I come from a catholic upbringing. All my family has been catholic to various degrees. Where my mother has always been extremely religious but also strongly against the pious comunity of church goers, my father and the whole line he spawned from was all strongly rooted in extreme catholicness.
Since my mother was an orphan and kept to herself, i was often left to the other side of the family for my upbringing. I was surrounded by a lot of nuns and priests and brought up with the obsessive idea that god wasnt a loving father but a supreme being that watched your every single move, judhed you and mercilessly punished you at the first sign of defiance, mistake, sin or even at the thought of sin.
The nuns told a series of anecdotes that portrayed god as a vicious father who crushed his children with more malevolent hatred than a warlord.
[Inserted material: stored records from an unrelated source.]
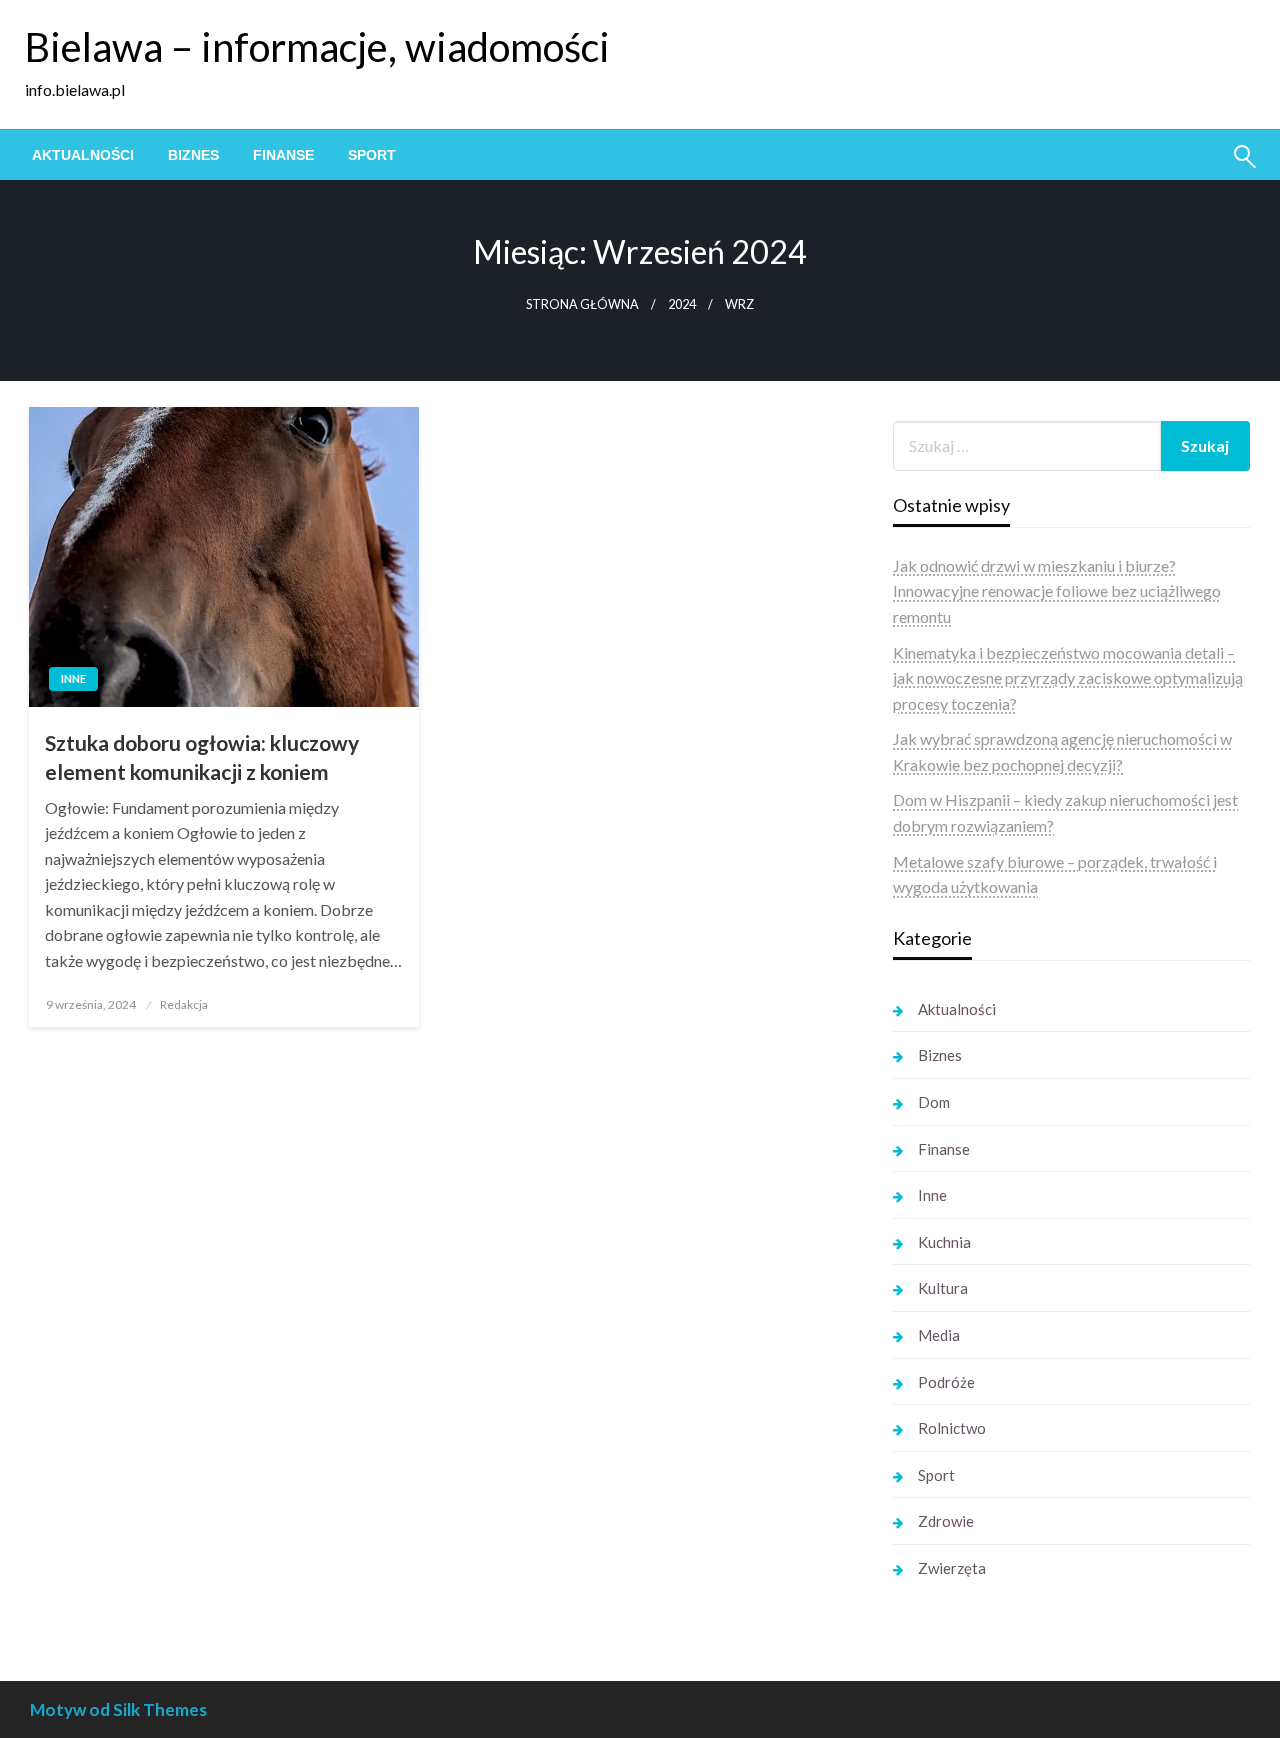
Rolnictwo (952, 1428)
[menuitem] (83, 155)
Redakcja (184, 1004)
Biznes (193, 155)
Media (939, 1335)
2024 (682, 304)
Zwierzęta (952, 1568)
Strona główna (582, 304)
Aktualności (83, 155)
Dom (934, 1102)
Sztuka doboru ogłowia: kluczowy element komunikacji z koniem (202, 757)
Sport (372, 155)
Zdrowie (946, 1521)
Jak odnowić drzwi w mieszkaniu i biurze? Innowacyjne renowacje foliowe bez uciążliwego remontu (1057, 591)
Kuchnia (944, 1242)
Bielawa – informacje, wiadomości (317, 47)
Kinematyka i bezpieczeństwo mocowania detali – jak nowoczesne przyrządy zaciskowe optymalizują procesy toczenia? (1068, 678)
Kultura (943, 1288)
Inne (73, 678)
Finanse (283, 155)
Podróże (946, 1382)
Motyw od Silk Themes (118, 1709)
And priests who sermonized on how being ill or poor was a way that he had to show his disgust at us.
I remember growing up and starting to avoid the church more and more, seeing how cruel the people there were, believing that i could have a belief like the one my mother had: intimate, strong, quiet and powerful enough to give her something to hold on to in life.
And i remember my grandmother, a vicious cunt of a woman who had piss and venom in her vein and a heart made of coal and rotten shit, saying: "Remember this moment when you will be sick and begging for god'shelp, cause thats when he will ignore you and laugh".
Then i became insane and started devloping manias about god. I thought that i was suffering cause i was a sinner. I tyhoughgt repeating prayers in an ocd way, enever failing, would stop my mother from drinking, my father from being cruel, me from suffering and hearing screaming voices in my head. I had to pray, to believe and never fail cause he was there and judging me.
Then i realized that he wasnt. Life happens. Death happens. I became an atheist. although i had some doubt.
A man with creativity and hopes, with dreams and talent fights for years, sacrificing his time and his relationships to get to this goals. He manages to reach his dreams. He has the woman of his dreams, they love each other. He has everything he always desired. They have a child, healthy and perfect.
Then he gets diagnosed with disease. A bad one. He will have to fight for his life against something that is eating him up from the inside. His child might lose him, his woman too. I want to be there and i have to but i let things roll over. It makes no sense that something like that would hit him at this moment.
A girl with dreams, with an agile body and a huge heart and a life full of promise gets a disease that destroys her ability to be independent, to dance and to be the butterfly she is. It crushes her body but saves her soul so it can witness her own slow demise. Theres hope but its such a long road and all the good comes from people.
Not from the sky. The sky is silent. Fuck your god, fuck your faith and fuck everyone who believes in it and prays and hopes. Whats fair ina young father having to fight for his life so he can see his child grow? Whats fair in a dancer that needs medicines to walk? Nothing.
There is no god, theres only people.
I dont know if thats good or bad but i wish things made sense. And they dont.